Is Gold A Safe Haven For Investors In India?

Is Gold A Safe Haven For Investors In India?

When it comes to making investments in the royal metal, investors have tons of options today, right from gold stocks to gold exchange-traded funds (ETFs) to buying physical gold. Over the last few decades, the important of gold as an investment has sparred many debates. Some argue that gold no longer holds the qualities it once did, and others still prophesize its wonders.
According to the people belonging to the former school of thought, in a modern society where paper and plastic rules the monetary roost – gold can only be used in jewellery. But the latter school of thought is of the opinion that gold is a unique asset that investors absolutely must possess. The question remains whether gold is a redundant investment or should it belong in investors' portfolios.
The 2013 Market Shocked Investors
The crash in gold prices came as a huge shock in the year 2013. The signs of unexpected decline were apparent by the end of 2012, but the crash came hard in 2013. This was triggered by concerns that the economic stimulus would be scaled down and done away with by the US Federal Reserve.
Gold investors in India, however, found themselves in the safe zone because of the fall in the rupee. Gold continued to fetch higher price in India as dollar became costlier. The domestic price of the metal was pushed up when the government introduced certain measures. The landed cost of gold was increased when import duty was hiked from 2% to 10%. There were also certain quantitative restrictions that were imposed on gold imports, such as the 20:80 scheme by the RBI. Through this scheme, 20% of gold imports needed to be re-exported. As a result of these measures, domestic prices of gold receded by only 3.5% compared to the 28% decline in global gold prices during the year 2013.
Legal Smuggling & Market Anomalies
The gap in gold prices has created opportunities for 'legal smuggling' of the metal. According to the law, an NRI returning to India after spending more than six months abroad can carry up to 1 kg of gold. Jewellers in the country jumped at this rule and started using NRIs as carriers, even offering to pay for their air fare if they brought gold for them. This arrangement worked out to be profitable even if they pay import duty of 15% on jewellery and 10% on bars and coins.

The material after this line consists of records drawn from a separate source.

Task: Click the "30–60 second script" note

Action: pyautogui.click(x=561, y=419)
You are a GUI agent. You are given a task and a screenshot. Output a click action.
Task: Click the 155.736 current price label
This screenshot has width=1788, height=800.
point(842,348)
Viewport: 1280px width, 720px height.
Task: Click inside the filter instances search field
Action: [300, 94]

Another major anomaly has been created in the Indian market due to the wide difference in the international and domestic prices of gold. This refers to the huge difference between the market price of gold ETFs, which is based on the domestic price of the metal, and their NAVs, which is based on the landed cost of gold. This difference was illustrated to be as high as 10%.
Myths Shattered
Due to the fact that gold has been rallying in the market or about a decade now, many investors have been hopeful that prices would go up. However, the subsequent crash in gold prices shattered the myth, especially for global investors, explaining why most of them have begun to dump gold as a preferred investment.

In fact on August 27, 2014, BlackRock, the world’s largest asset manager called on investors to ‘rethink’ traditional safe havens like gold as they have termed them as ‘more vulnerable than stocks in the near term’. According to Steve Meintjes, strategist at Imara SP Reid, gold prices have been pushed down by 5% from its July high due to declining geopolitical risk premium, a stronger dollar, and the potential for higher real (inflation-adjusted) rates. But with developing countries increasing their holdings of the metal, gold may get the support it needs.
The Scenario Today
In August and September 2013, gold, which was considered a safe haven investment, lost 8.8 per cent. In the first quarter of 2014, consumer demand (in monetary terms) for gold bars, jewelry, and coins dropped 41% to $7,911 million.

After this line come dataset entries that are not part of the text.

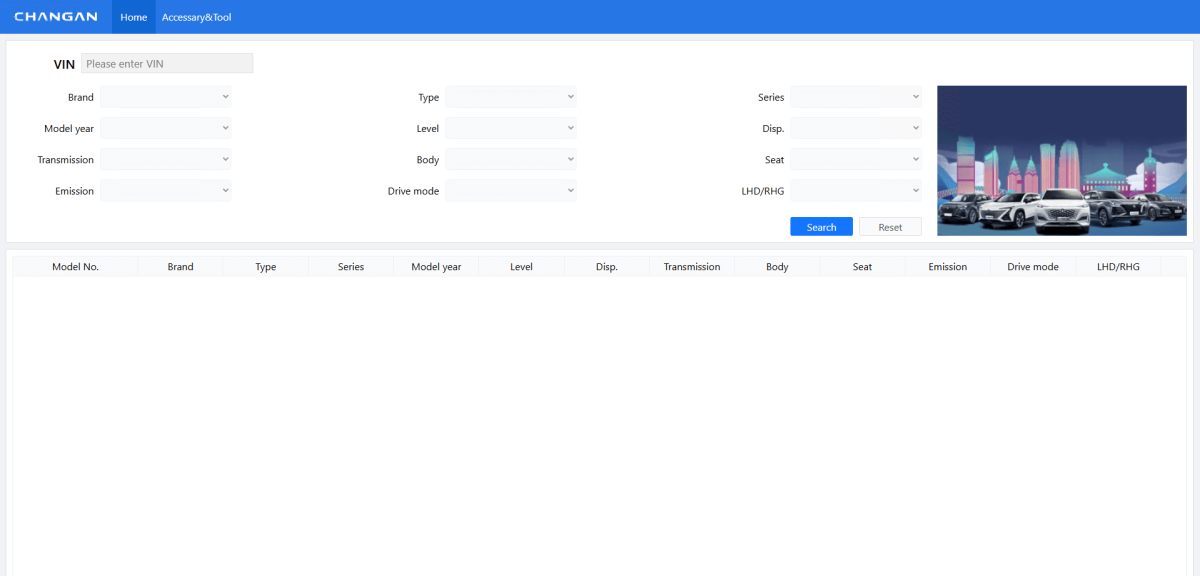Expand the Seat dropdown
The width and height of the screenshot is (1200, 576).
coord(856,160)
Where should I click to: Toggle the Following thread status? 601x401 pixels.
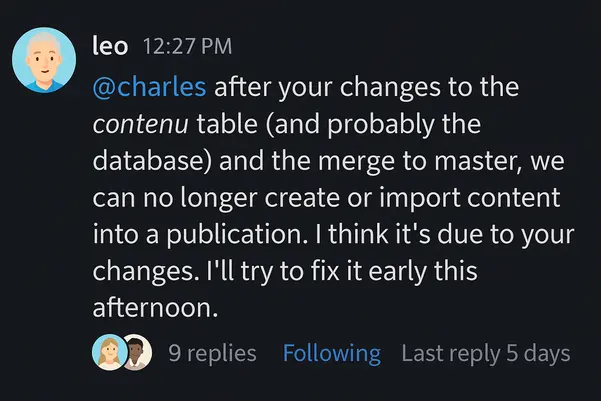331,353
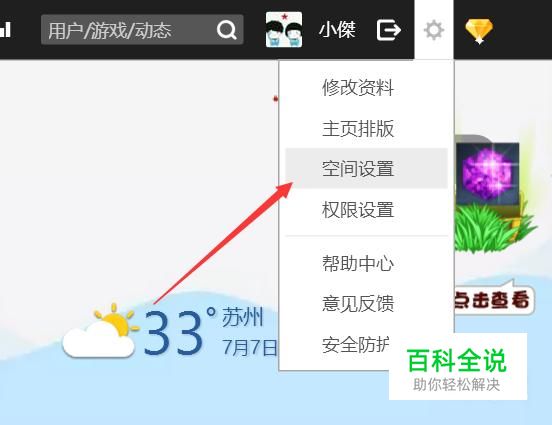Screen dimensions: 552x425
Task: Select 安全防护 menu item
Action: 356,344
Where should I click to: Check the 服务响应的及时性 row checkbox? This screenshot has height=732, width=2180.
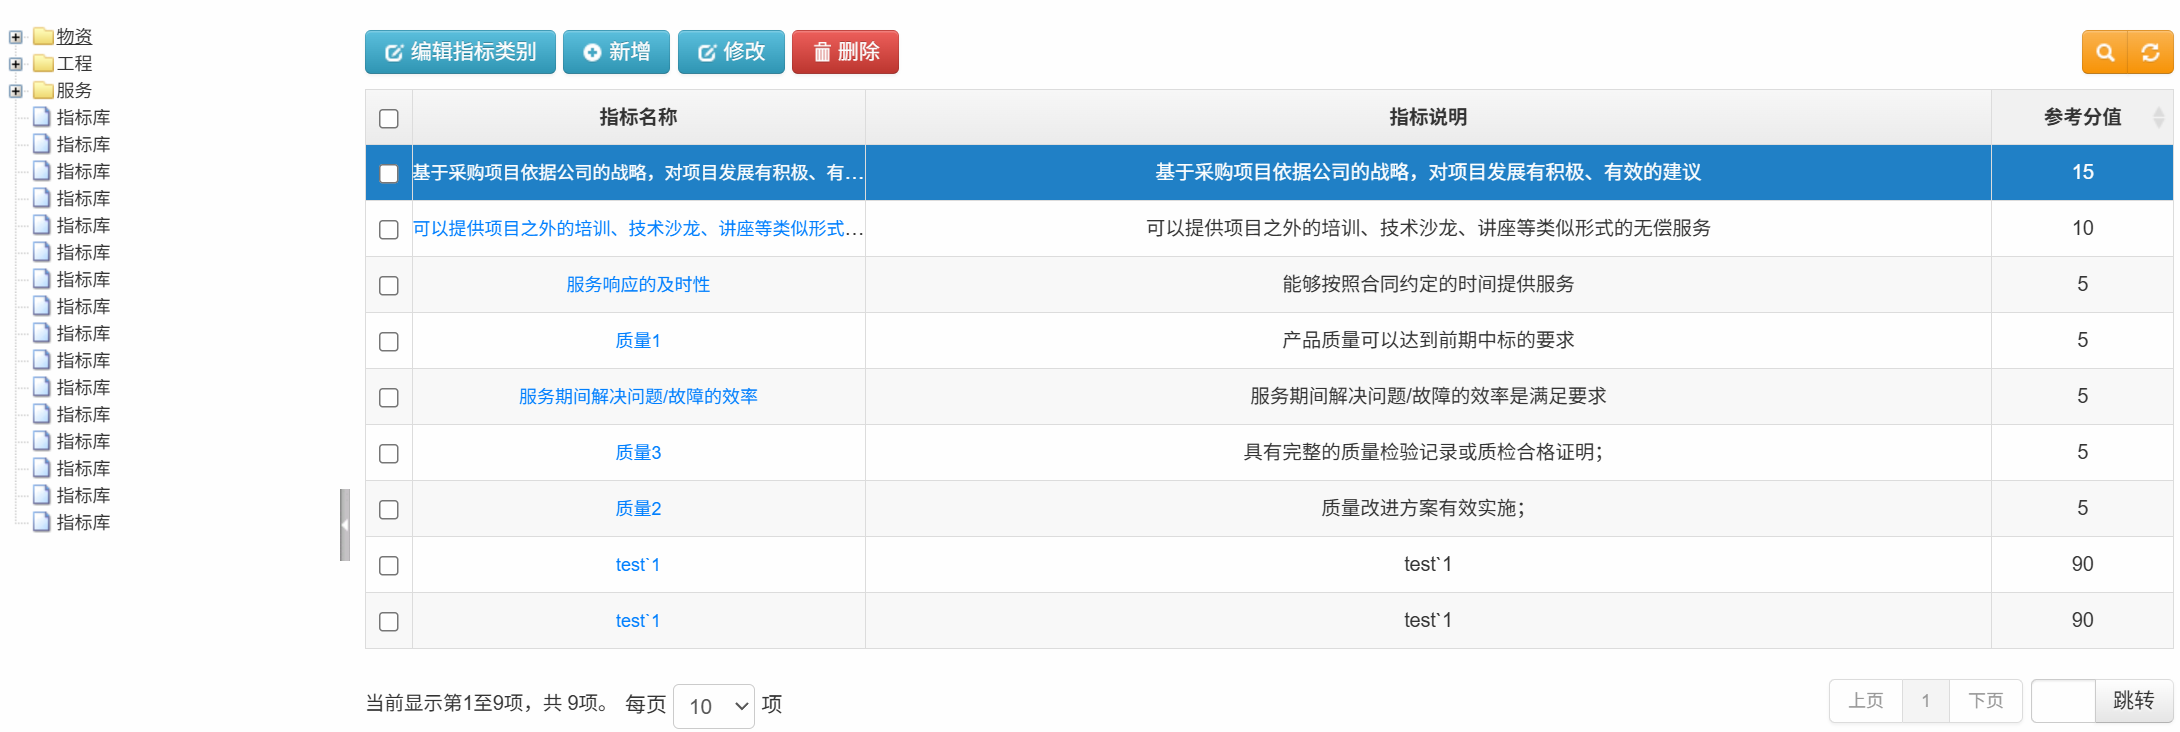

A World Gold Council report revealed that consumers in India faced further obstacles as a result of the elections as well as the ongoing restrictions to gold imports. This resulted in an atmosphere of uncertainty, especially regarding the curb on imports and whether the second half of the year might see them lifted. Thus many potential investors were reluctant to buy the royal metal until they got a clearer picture of the scenario post-election.

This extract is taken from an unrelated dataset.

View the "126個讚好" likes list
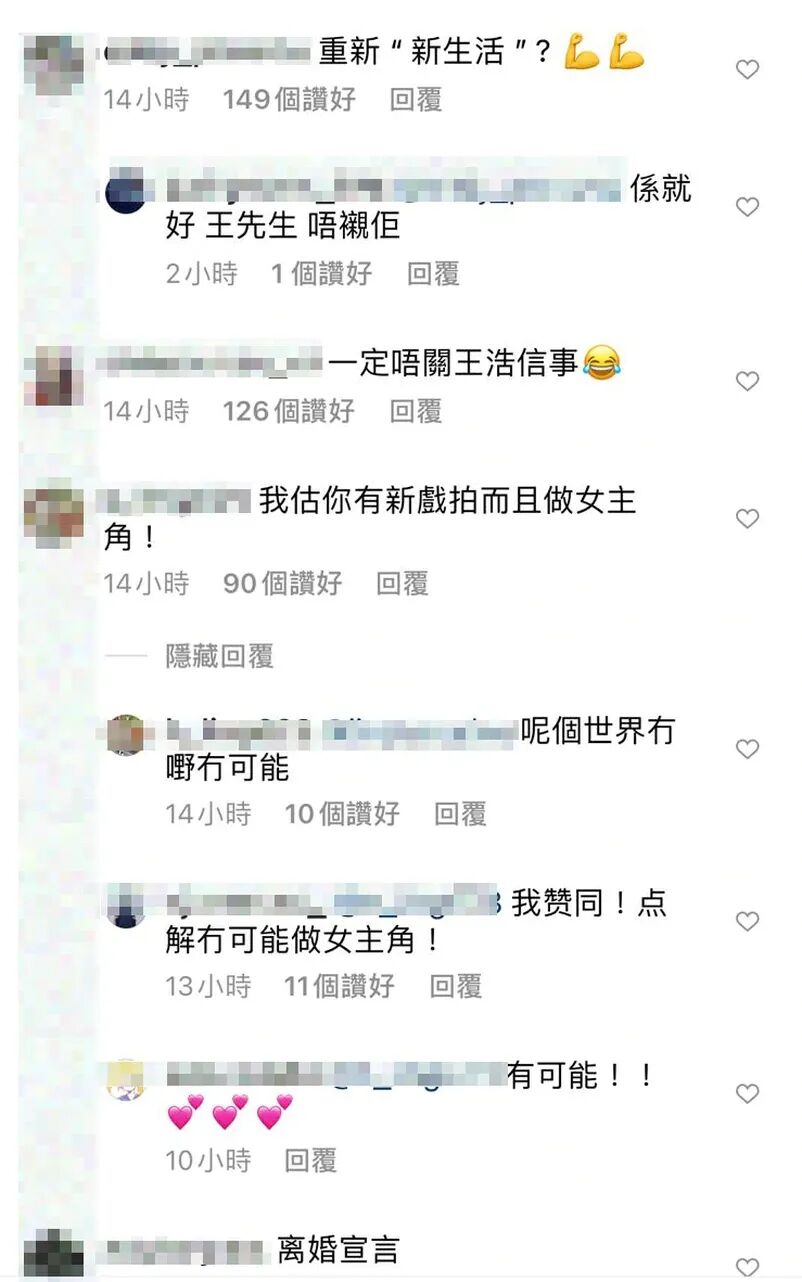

During the elections, restrictions were imposed on the free movement of cash and other assets, such as gold. While this was done with the intention of preventing electoral corruption, it ended up dampening genuine cash purchases of gold, and thereby having a negative impact on demand in the closing weeks of the quarter, which continued inQ2 (the April-June quarter).
Should You Invest in Gold At the Moment?
So, does it make sense to invest in gold as a safe haven? Experts and analysts suggest that if a potential investor is doing so from a long-term perspective, they can do so at current prices. However, those seeking short- term benefits should wait until prices correct themselves further.
The main factors that are poised to influence prices are growth outlook of the US economy, geopolitical tensions between countries, and demand from the top consumers, India and China. It is said that while demand in China might decline over a period of time, the demand in India is likely to strengthen. A major rally on the domestic front is not anticipated where gold is concerned. This is because the currency might be strengthened by a more stable economy, which in turn might affect bullion. Analysts have predicted from a global perspective, gold prices may only remain high due to the Russia-Ukraine tension, which seems to be easing at the moment. This means that prices might cool down as well.
Gold is not the safe haven it used to be at the moment, and it is not the right time to be investing in it. As of today, investors are shifting their focus to equity, which seems like a more stable investment.